##### EXCERPT PROVIDED
Main reference: Story in Sinafinance
THERE ARE MORE THAN a few factors which sent China shares soaring end of last week -- and they could continue to provide buoyancy going forward.
China’s benchmark Shanghai Composite Index was up 2.2% in Friday morning trade, finishing the over 1.4% higher to close the week at 2,206 points – just north of the psychologically significant 2,200 mark.
That still leaves the index down over 9% from early February levels, but still much better than the 1,949 nadir from last December.
Brokerages, one of the few bright spots among traded sectors so far this year, led Friday’s charge.
On the near-term horizon, there is a range of indications that Chinese share prices are set for a sustained climb.
Both the five- and ten-day moving averages were breached, and the 20- and 30-day averages are now tantalizingly within reach.
Leading the charge of late have not only been securities trading and consulting institutions, but also new energy and automobile plays.
If it wasn’t for the poor performance of telecom plays, Friday’s overall market gains would have been far more impressive.
The prime interest rate cuts by the European Central Bank have put a spark back in global equities of late, with Shanghai and Shenzhen shares being no exception.
Though frequently voicing support for the ongoing campaign to boost domestic consumption in the face of anemic external demand, China’s business leaders still realize the importance of exports to the country’s investment-driven growth strategy.
Another driver of the benchmark Index going forward is potentially further good news for China’s listed brokerages coming out of of a major securities industry conference to be held in Beijing this coming Wednesday.
##########
▶ WORK ORDER
Write out the part of the China shares report starting with "If it wasn’t" and going on through "this coming Wednesday.", word for word. The data below has nothing to do with the China shares report.
##### MATERIAL SHOWN
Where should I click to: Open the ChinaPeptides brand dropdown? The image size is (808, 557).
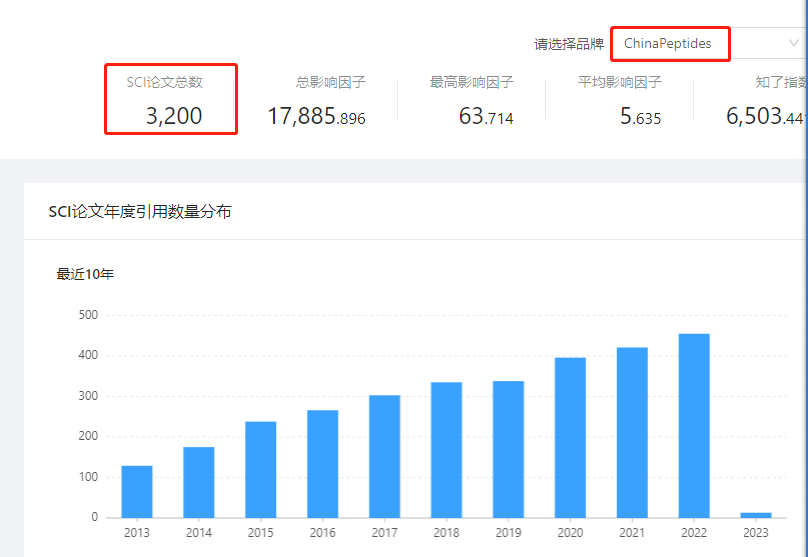710,44
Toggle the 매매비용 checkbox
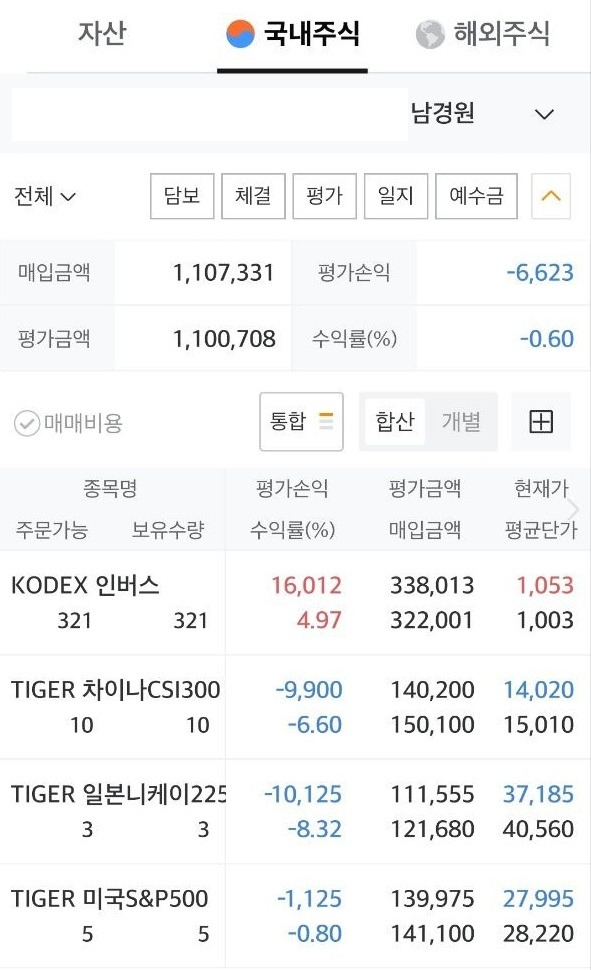 tap(27, 424)
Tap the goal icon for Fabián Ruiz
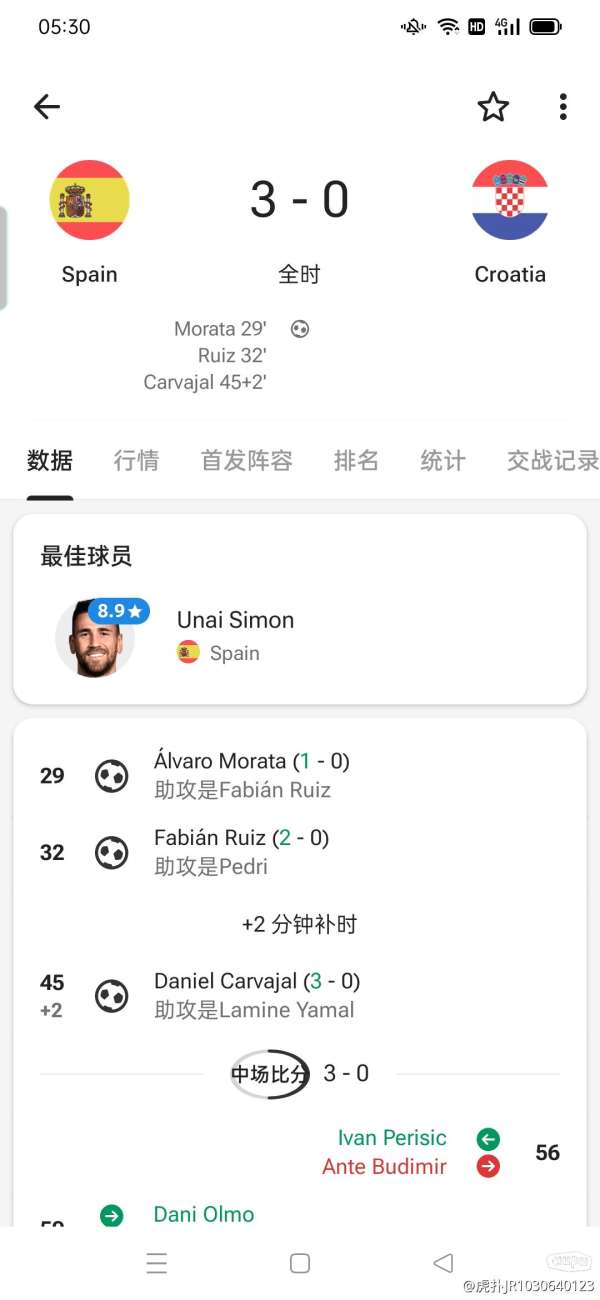The width and height of the screenshot is (600, 1300). tap(111, 852)
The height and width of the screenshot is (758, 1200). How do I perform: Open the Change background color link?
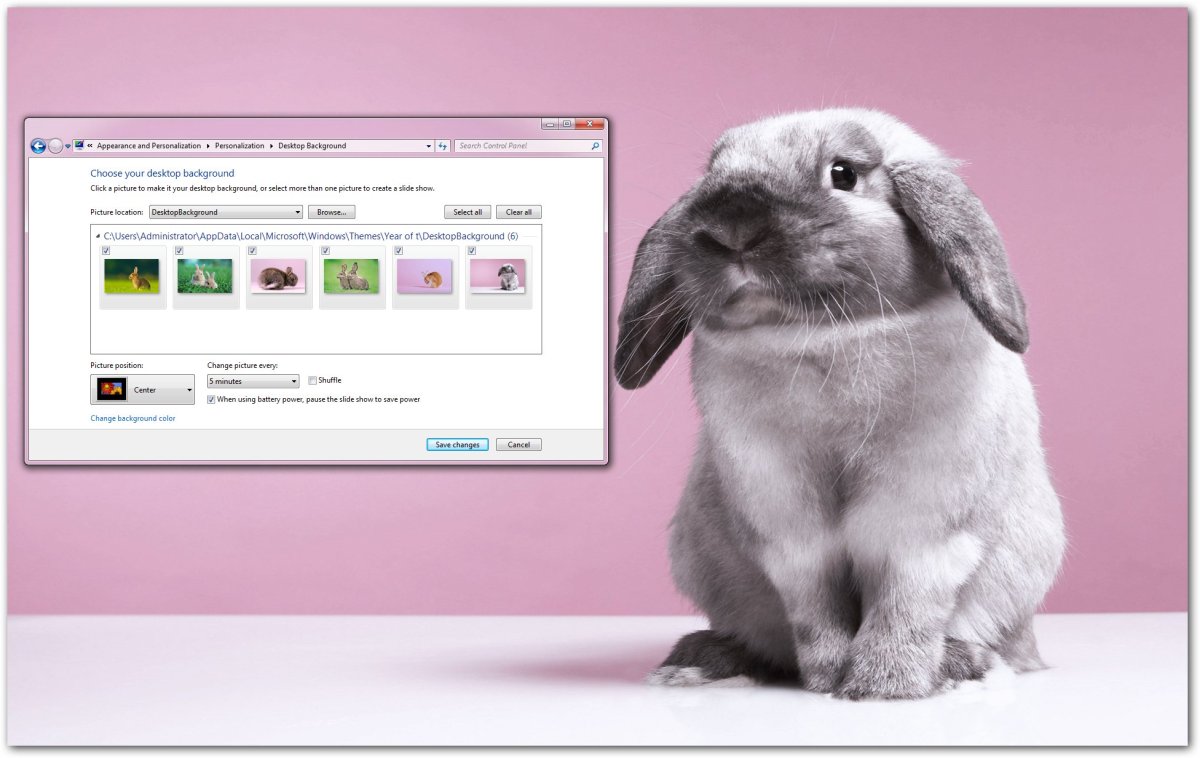(x=132, y=419)
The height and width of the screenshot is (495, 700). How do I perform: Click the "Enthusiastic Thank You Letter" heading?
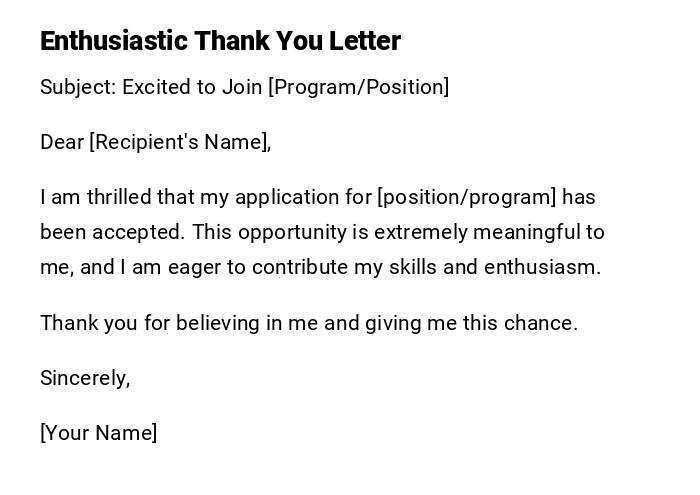coord(220,41)
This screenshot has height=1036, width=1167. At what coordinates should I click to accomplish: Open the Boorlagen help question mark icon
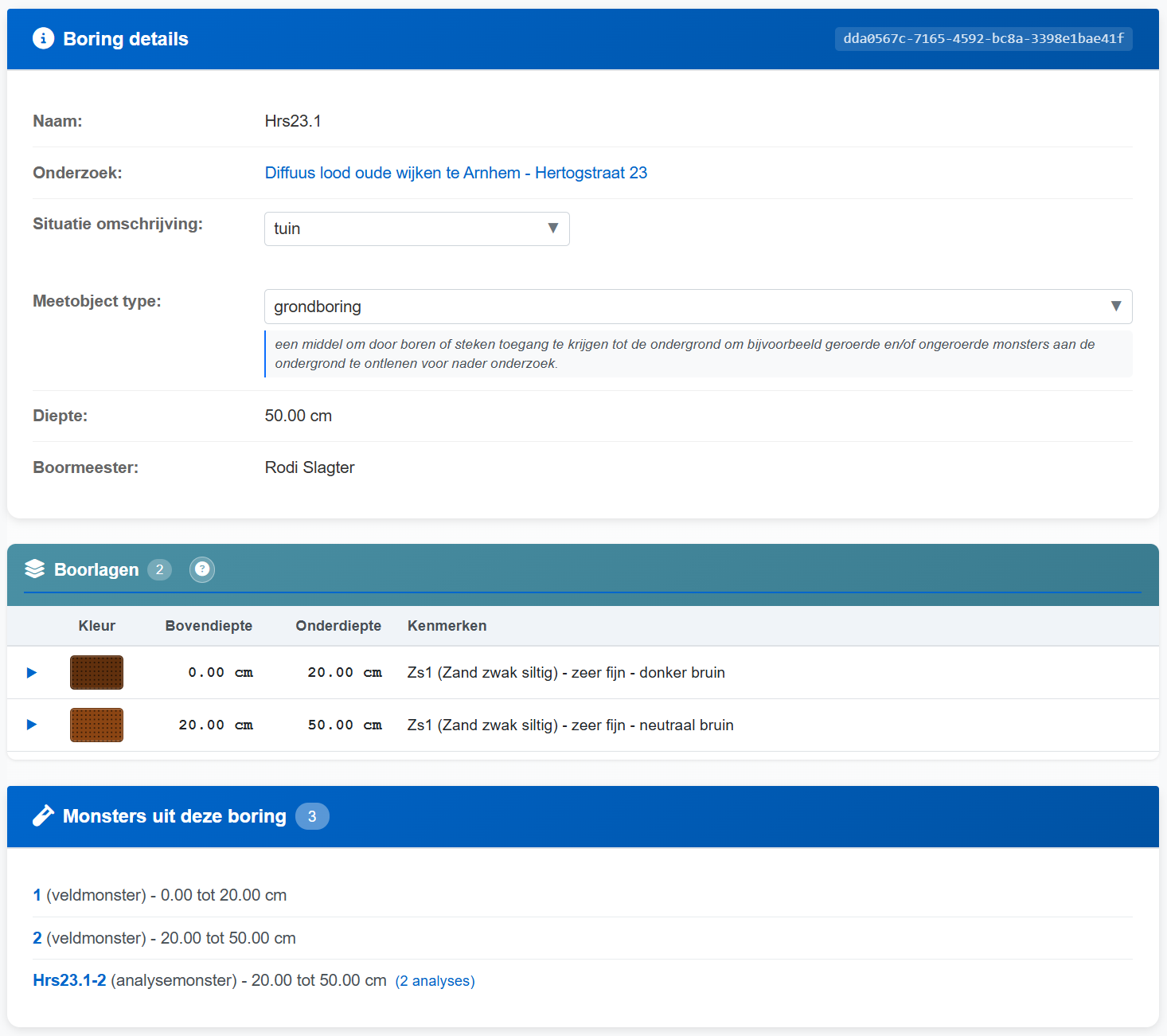tap(202, 569)
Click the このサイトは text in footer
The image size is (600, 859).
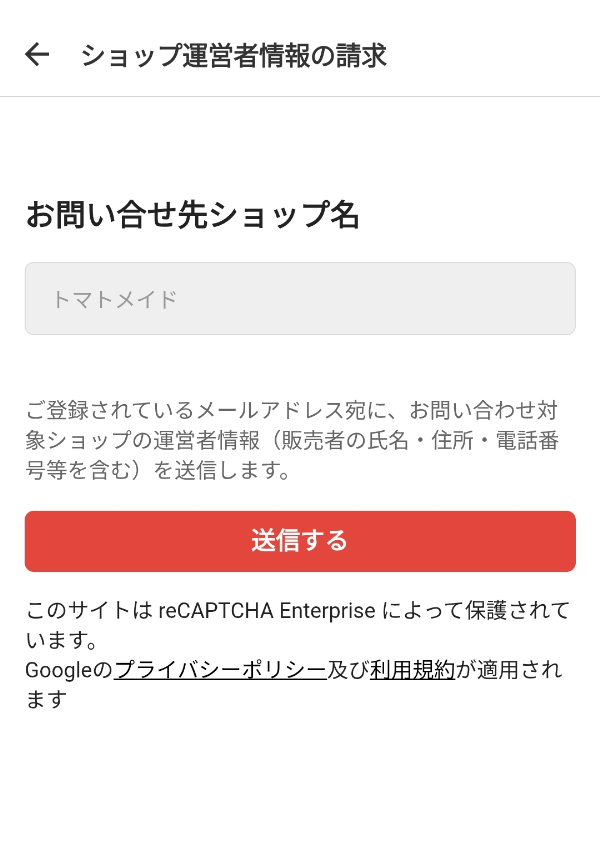point(88,610)
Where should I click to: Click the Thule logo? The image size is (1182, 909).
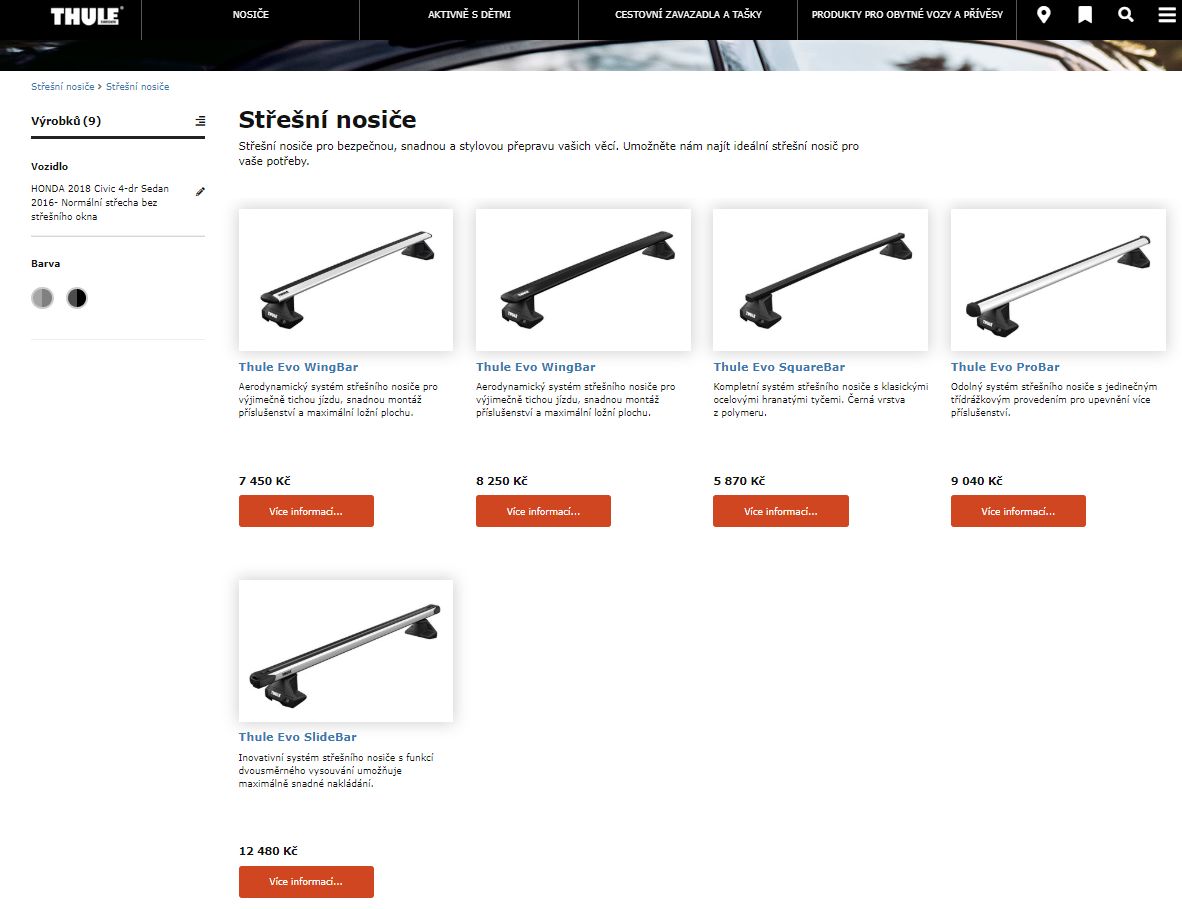pyautogui.click(x=86, y=16)
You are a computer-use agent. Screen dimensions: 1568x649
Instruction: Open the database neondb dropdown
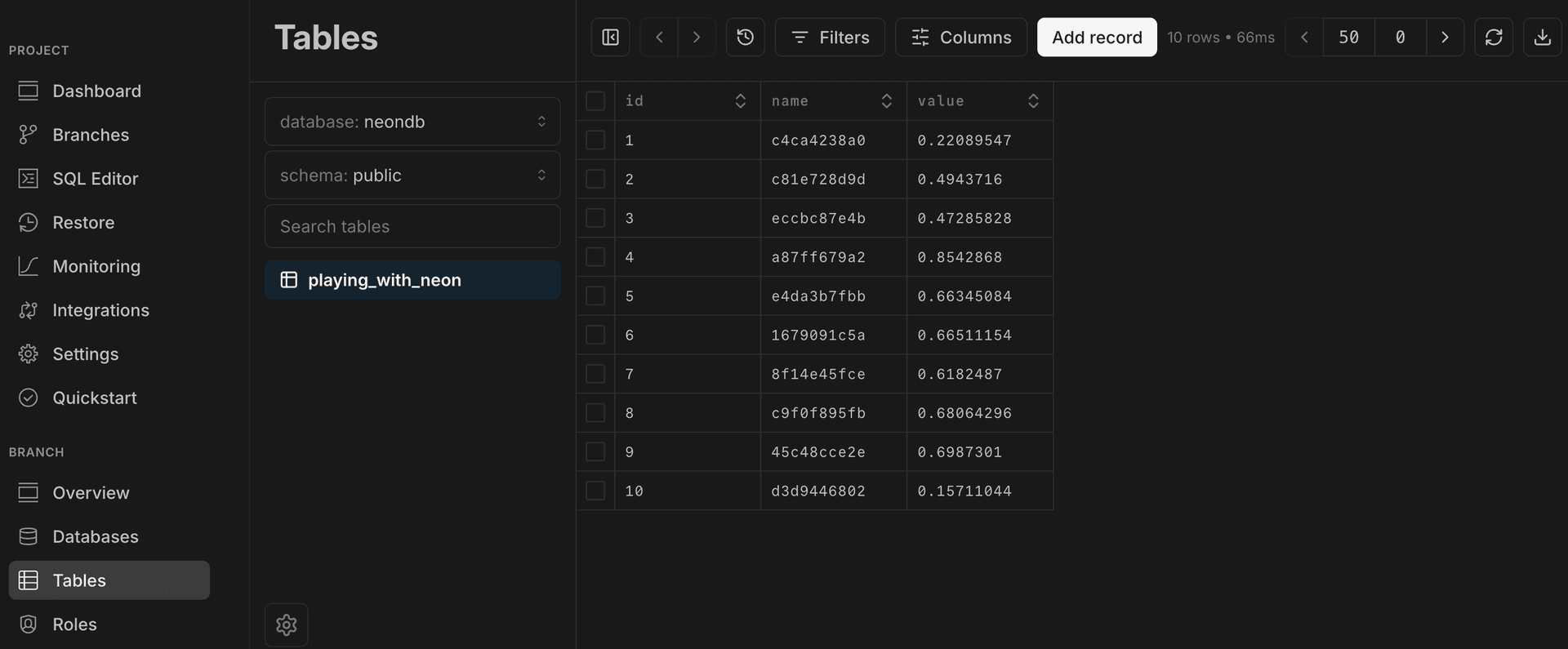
##########
▶ RESULT BELOW
If it wasn’t for the poor performance of telecom plays, Friday’s overall market gains would have been far more impressive.
The prime interest rate cuts by the European Central Bank have put a spark back in global equities of late, with Shanghai and Shenzhen shares being no exception.
Though frequently voicing support for the ongoing campaign to boost domestic consumption in the face of anemic external demand, China’s business leaders still realize the importance of exports to the country’s investment-driven growth strategy.
Another driver of the benchmark Index going forward is potentially further good news for China’s listed brokerages coming out of of a major securities industry conference to be held in Beijing this coming Wednesday.